With AI now being used in many walks of our every day life, this book looks at the questions surrounding AI and its future.
Who owns AI?
Is AI a product in its own right?
Should AI have rights and responsibilities?
What are the status, capacity and authority issues relating to AI?
Is AI racist?
What are the issues (legal and ethical) created by implicit bias of coders and data sets?
Can AI be used to gain a competitive advantage? If so, is it anti-competitive?
What is the role of AI in cybersecurity?
Can we trust AI?
Written by experts and laid out in the style of a trial, starting with opening submissions, followed by the evidence, closing submissions and finally the judgment, the book takes an innovative approach to the most innovative of technological areas.
PART A - OPENING SUBMISSIONS
Chapter 1: What is AI - and what it is not?
Chapter 2: Building blocks
Chapter 3: The state of play
Chapter 4: Why should AI be placed on trial?
PART B - THE EVIDENCE
Chapter 5: Owning the errors: who owns the data and the AI?
Chapter 6: Data as power: the war to end all wars?
Chapter 7: Data as a means of defence: can AI make us cyber secure?
Chapter 8: Setting boundaries: do we need a Hippocratic oath?
Chapter 9: Achieving A diversity: is AI racist?
Chapter 10: Gaming the system: using AI to achieve a competitive advantage
Chapter 11: Out of our hands: should we allow decisions to be entirely automated?
Chapter 12: Standing up for the technology: what rights and responsibilities should AI have?
Chapter 13: Holding to account: how might causation and liability be established?
Chapter 14: A question of honour: how can we trust AI?
PART C - CLOSING SUBMISSIONS
PART D - JUDGMENT
An innovative book that lays out the state of the technology and the law as it currently is, identifies why AI should be 'put on trial' and presents the evidence before passing judgment.
Mark Deem.
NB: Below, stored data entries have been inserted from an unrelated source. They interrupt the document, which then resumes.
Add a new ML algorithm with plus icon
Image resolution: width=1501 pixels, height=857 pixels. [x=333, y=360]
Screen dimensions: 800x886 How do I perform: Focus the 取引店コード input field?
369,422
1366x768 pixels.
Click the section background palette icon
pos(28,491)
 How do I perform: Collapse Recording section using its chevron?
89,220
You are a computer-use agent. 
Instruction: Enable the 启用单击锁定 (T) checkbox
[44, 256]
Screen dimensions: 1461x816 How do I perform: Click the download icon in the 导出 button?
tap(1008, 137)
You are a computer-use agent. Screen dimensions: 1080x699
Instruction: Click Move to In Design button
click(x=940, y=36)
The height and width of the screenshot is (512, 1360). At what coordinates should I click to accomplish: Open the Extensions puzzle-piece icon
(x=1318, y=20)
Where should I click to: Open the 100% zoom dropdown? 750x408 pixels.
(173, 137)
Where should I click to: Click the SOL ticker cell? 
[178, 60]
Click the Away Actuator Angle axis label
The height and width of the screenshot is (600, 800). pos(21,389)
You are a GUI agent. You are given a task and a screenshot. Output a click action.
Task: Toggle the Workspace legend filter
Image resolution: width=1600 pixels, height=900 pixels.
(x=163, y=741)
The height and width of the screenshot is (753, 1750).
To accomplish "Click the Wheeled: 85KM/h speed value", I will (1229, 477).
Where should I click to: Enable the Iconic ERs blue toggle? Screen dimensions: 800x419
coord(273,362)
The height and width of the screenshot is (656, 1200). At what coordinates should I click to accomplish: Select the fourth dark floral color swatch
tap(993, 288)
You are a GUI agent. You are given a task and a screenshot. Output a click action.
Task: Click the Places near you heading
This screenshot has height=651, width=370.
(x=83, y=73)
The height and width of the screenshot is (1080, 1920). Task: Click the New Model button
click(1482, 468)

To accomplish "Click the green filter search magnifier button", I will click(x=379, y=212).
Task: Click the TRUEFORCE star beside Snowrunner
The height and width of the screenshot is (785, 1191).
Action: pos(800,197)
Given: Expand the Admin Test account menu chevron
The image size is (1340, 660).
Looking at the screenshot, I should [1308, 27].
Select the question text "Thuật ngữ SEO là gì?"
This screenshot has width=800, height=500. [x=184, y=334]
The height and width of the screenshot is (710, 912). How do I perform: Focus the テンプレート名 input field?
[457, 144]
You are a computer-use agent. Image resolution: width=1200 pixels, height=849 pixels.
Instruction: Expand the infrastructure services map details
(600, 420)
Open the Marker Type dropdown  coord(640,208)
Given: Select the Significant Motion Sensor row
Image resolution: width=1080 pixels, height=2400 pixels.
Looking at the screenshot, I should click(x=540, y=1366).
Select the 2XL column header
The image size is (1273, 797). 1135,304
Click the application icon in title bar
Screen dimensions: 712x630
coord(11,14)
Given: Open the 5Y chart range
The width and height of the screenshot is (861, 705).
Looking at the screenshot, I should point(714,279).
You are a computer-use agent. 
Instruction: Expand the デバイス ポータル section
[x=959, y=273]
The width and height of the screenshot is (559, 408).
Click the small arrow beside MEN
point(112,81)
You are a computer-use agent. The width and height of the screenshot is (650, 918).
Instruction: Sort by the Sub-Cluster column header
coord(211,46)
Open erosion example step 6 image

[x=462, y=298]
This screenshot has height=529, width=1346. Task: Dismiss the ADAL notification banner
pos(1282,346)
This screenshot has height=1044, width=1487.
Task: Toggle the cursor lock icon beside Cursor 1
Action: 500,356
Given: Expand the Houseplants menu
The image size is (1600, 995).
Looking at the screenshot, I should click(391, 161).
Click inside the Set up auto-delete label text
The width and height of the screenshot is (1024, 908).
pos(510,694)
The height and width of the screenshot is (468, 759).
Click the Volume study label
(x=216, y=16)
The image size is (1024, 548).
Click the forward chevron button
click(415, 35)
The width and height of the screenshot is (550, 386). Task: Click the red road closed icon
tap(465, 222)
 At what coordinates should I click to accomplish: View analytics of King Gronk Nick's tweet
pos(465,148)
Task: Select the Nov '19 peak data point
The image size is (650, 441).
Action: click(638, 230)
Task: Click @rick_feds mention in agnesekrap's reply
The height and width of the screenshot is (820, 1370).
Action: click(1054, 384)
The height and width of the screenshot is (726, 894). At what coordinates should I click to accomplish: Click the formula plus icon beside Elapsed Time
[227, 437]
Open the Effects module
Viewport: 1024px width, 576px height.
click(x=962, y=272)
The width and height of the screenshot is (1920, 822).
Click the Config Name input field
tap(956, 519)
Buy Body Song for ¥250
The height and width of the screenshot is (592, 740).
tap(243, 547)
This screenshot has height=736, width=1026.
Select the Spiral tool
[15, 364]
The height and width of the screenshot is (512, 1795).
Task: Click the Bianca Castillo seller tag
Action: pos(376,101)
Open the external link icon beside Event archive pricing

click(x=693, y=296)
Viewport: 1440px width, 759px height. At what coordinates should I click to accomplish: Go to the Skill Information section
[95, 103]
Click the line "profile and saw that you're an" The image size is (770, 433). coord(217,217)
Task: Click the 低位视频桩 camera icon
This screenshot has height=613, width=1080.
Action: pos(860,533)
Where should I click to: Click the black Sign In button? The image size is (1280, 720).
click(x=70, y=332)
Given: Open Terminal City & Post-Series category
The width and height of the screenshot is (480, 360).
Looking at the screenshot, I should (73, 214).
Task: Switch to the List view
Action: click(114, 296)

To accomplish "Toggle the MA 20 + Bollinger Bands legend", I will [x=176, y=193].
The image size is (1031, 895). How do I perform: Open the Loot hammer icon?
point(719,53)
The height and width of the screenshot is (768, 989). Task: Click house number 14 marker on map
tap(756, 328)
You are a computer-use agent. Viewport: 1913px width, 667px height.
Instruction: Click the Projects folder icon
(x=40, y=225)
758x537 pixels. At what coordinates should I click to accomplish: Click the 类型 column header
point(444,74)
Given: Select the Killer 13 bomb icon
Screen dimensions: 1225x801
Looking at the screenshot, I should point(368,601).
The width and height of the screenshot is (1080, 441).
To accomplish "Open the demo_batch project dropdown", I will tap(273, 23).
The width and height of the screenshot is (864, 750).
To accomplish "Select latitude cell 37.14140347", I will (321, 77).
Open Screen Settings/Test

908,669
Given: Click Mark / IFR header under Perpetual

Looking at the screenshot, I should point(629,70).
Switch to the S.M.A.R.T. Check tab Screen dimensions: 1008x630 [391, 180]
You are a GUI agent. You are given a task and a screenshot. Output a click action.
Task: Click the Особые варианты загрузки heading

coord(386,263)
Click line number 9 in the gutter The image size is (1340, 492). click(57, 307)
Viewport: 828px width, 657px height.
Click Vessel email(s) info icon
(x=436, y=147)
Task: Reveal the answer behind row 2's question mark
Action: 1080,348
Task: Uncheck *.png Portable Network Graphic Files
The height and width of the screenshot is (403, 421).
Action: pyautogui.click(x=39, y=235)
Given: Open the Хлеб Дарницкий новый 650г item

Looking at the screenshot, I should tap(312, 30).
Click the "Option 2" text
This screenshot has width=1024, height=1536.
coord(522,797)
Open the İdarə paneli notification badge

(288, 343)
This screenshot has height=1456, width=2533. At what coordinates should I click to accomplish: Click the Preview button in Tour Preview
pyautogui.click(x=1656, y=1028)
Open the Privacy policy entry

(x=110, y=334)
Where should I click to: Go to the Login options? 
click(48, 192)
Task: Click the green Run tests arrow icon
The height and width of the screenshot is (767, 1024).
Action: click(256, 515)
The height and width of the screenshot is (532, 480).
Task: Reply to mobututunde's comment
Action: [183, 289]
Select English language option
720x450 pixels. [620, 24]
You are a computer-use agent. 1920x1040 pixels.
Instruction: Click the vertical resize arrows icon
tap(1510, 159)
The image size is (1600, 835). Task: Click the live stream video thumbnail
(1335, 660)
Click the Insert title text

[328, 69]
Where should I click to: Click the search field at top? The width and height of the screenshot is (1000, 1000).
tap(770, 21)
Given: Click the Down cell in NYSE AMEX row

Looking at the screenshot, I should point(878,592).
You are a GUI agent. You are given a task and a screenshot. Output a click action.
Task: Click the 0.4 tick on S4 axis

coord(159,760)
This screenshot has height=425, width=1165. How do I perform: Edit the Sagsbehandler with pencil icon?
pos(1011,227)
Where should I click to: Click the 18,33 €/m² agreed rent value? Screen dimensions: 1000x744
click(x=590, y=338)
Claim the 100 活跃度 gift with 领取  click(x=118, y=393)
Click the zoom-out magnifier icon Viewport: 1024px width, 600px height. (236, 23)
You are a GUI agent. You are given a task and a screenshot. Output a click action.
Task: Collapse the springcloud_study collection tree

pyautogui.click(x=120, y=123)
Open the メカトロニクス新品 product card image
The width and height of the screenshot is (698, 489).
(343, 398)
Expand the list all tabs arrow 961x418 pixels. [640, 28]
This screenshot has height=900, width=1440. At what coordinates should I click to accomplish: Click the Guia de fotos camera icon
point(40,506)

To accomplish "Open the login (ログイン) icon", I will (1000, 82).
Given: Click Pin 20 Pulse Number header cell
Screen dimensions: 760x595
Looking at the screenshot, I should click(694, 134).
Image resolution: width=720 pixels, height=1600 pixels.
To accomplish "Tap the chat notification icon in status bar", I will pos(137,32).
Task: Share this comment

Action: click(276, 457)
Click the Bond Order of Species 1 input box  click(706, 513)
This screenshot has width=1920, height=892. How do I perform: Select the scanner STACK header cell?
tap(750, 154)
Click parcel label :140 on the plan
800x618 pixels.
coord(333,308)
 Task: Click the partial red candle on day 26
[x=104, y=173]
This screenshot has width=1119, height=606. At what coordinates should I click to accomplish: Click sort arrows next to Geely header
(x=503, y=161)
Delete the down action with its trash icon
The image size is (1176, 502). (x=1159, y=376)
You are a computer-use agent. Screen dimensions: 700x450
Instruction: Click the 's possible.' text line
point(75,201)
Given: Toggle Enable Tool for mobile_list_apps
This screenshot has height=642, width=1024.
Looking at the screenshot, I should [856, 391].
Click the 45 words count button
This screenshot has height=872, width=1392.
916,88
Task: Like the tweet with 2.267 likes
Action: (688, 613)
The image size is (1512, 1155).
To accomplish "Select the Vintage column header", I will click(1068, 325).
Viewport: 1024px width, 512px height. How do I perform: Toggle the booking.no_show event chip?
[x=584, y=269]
Mark is a partner at Cooley LLP. He is a commercial litigator, with considerable experience of complex domestic and cross-border litigation, international arbitration and regulatory matters. Mark focuses on technology, media and telecommunications (TMT) litigation, contentious privacy, data protection and cybersecurity issues and financial services disputes. He has particular experience in a variety of industry sectors, including aviation and aerospace, communications, digital, TMT and banking and finance. He is a regular speaker on the topic of AI.
Peter Warren. Peter is a freelance journalist specialising in technology, undercover investigations and science issues. Former technology editor of Scotland on Sunday and the Sunday Express and an associate producer for BBC2, he has worked for both print and broadcast media, including the Guardian, the Daily Mirror, Evening Standard, the Sunday Times, the Sunday Times Magazine, the Sunday Express, Sunday Business, Channel 4, Sky News, the BBC and specialist magazines. He has also advised a number of PR agencies on their technology clients. Peter is an acknowledged expert on computer security issues. Author of Cyber Alert, published in 2005 and of Cyber Crime and Warfare published in 2013, Peter is a regular contributor to the BBC and to Sky News, and also appears as a commentator on technology issues on broadcast networks around the world as well as presenting a monthly radio show on the ramifications of technology for Resonance FM audience of 750,000 people across the South East of England and internationally.